When George Berkeley – the eminent philosopher and churchman – moved from Ireland to a Rhode Island farm in 1731, he bought three enslaved Africans. Documents which record the transaction cast new light on slavery, philosophy, and Christianity in the modern era.  


Henry Abelove was educated at Harvard College and Yale University, where he studied both History and Literature. He took a PhD at Yale in 1978. He taught for many years at Wesleyan University -- in the History Department, the College of Letters, the English Department, and the Program in American Studies. He also held visiting professorships at Brown University, New York University, Princeton University (where he served as Stanley Kelly, Jr. Visiting Professor for Distinguished Teaching in the English Department), and at Harvard University (where he served as F.O. Matthiessen Visiting Professor of Sexuality and Gender in the Program on Women’s, Gender, and Sexuality Studies). He has received many awards and honors, including a Woodrow Wilson Foundation Fellowship, a Danforth Foundation Fellowship, a Guggenheim Foundation Fellowship, a National Endowment for the Humanities Fellowship at the Institute for Advanced Study, a Fulbright Senior Specialist Award, the Binswanger Award for Excellence in Teaching, and the Michael Lynch Award for Activism in Queer Studies Scholarship.

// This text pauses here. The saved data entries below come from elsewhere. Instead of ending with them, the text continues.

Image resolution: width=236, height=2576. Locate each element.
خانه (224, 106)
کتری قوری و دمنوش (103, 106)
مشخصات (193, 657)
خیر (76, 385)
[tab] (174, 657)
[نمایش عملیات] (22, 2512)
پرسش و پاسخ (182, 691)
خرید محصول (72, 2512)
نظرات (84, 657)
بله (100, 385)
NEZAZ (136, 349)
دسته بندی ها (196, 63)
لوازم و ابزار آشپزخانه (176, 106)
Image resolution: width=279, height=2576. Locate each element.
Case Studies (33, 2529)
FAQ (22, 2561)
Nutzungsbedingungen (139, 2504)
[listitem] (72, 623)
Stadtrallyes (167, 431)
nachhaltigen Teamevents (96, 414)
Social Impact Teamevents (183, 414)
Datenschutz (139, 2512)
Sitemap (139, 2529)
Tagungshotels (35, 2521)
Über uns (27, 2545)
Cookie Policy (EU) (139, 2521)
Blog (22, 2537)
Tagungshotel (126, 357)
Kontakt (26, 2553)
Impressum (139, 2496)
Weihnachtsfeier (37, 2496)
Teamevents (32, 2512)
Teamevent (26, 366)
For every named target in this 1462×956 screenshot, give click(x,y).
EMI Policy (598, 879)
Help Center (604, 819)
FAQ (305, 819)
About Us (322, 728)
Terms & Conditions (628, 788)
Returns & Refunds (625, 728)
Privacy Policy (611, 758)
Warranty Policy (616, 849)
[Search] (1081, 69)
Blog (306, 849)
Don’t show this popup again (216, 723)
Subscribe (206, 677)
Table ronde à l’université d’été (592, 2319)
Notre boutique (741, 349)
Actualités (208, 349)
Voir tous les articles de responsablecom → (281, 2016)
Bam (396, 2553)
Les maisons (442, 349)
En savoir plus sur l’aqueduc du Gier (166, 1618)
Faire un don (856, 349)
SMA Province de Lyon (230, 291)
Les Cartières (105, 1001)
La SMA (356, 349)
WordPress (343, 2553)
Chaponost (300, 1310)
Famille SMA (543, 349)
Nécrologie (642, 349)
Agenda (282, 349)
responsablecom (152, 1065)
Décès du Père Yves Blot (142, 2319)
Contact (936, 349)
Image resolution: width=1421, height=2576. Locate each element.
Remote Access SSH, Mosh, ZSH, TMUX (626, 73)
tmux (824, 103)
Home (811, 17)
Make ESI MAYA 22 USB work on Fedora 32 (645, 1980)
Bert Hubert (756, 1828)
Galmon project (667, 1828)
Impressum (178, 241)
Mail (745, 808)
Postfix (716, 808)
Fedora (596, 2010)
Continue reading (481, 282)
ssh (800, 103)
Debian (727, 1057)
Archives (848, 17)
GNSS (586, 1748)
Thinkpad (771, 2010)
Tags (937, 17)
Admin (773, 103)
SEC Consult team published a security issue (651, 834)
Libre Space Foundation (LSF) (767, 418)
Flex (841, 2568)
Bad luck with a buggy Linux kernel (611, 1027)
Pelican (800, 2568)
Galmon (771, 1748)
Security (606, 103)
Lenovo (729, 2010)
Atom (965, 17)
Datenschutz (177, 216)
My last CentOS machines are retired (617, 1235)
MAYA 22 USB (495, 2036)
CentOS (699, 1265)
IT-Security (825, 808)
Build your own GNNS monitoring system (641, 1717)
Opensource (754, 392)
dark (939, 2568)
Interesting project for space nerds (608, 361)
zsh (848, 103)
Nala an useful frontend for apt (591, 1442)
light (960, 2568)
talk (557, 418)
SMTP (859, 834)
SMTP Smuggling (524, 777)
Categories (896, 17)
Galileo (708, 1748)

He is the author of The Evangelist of Desire (Stanford, 1990) and Deep Gossip (Minnesota, 2005), and he is the co-editor of Visions of History (Pantheon, 1983) and The Lesbian and Gay Studies Reader (Routledge, 1993).

Now retired from teaching, he is the Willbur Fisk Osborne Professor of English Emeritus of Wesleyan University. He is at work on a cultural and intellectual history of US Gay Liberation. He lives in New York City.